───── Provided records ─────

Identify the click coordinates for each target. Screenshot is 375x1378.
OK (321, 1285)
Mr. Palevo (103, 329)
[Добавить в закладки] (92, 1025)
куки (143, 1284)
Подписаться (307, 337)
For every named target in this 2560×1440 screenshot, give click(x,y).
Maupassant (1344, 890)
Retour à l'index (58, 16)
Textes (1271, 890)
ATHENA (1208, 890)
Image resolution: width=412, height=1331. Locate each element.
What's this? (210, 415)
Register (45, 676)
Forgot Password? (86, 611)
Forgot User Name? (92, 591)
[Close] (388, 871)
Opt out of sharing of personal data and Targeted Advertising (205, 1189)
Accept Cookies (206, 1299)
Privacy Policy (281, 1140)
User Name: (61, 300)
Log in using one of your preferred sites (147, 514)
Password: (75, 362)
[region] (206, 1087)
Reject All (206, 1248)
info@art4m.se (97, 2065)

─────

- Task statement:
Extract every line containing the string "click" from the data above.

- Response below:
Identify the click coordinates for each target. Screenshot is 375x1378.
For every named target in this 2560×1440 screenshot, give click(x,y).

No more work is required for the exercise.